Superconductivity up to room temperature has recently been discovered in hydrogen compounds at very high pressures above 1 megabar. This project aims to unravel the mechanism of high-temperature superconductivity in these record materials. The results will help in the search for new superconductors with higher transition temperature and at lower pressures.

You will measure the key properties of the high-temperature superconductivity in hydride compounds using electrical, magnetic, and spectroscopic measurements. You will tune the composition of known hydride superconductors to optimize the transition temperature and search for new hydride superconductors. Hence, the project offers the prospect to find new superconductors with higher transition temperatures.

You will conduct experiments at the University of Bristol and at international facilities like the European High Magnetic Field laboratory and the Diamond Light Source synchrotron. You will learn high-pressure methods including use of the diamond-anvil pressure cell as well as transport, magnetic, and spectroscopic methods. You will be part of a very active group with many related projects on high-temperature superconductivity in different materials and many friendly and motivated PhDs, postdocs, and research staff.
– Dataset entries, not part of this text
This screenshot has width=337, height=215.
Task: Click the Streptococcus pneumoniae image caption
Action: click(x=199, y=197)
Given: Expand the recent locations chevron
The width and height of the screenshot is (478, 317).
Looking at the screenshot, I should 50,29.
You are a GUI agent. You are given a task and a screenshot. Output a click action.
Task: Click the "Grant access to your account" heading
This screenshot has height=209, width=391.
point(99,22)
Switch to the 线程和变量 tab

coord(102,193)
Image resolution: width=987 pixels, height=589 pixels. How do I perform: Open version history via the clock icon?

Please contact Assoc. Prof. Sven Friedemann([Email Address Removed]) or visit for more details.

Candidate requirements: 

Candidates should have completed an undergraduate degree (minimum 2(i) honours or equivalent) in Physics, A good background in solid state physics including superconductivity is desirable but not essential. Experience in experimental physics is beneficial. 
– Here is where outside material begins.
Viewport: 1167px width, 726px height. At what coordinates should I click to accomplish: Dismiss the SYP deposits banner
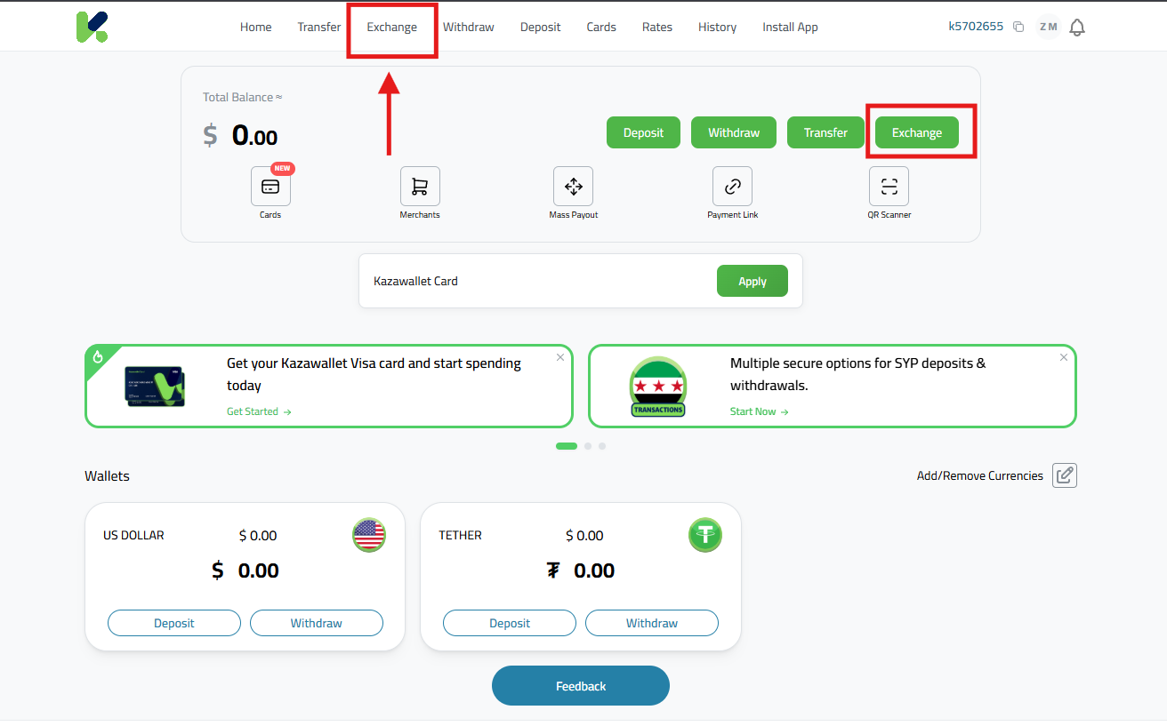[1064, 357]
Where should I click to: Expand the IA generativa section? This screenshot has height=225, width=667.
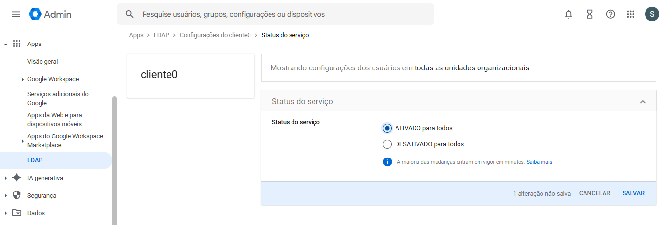pos(6,178)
Funding: This studentship is fully funded under the EPSRC Doctoral Training Partnership. Funding will cover tuition fees at the UK student level and an annual stipend for up to three and half years at the standard UKRI stipend rate (currently £15,609 per annum for 2021/22).

We also welcome applications from outstanding international students. We are able to offer a very small number of fully-funded places to such students but also accept students who can provide full or partial funding from other sources. If you need an offer letter to apply for a competitive scholarship, please get in contact with us well before any deadlines.

This position is open for PhD scholarships for Chinese students under the CSC scheme.

How to apply:

Please make an online application for this project at Please select ‘Physics (PhD)’ on the Programme Choice page. You will be prompted to enter details of the studentship in the Funding and Research Details sections of the form. Please make sure you include the title of studentship and the contact supervisor in your Personal Statement.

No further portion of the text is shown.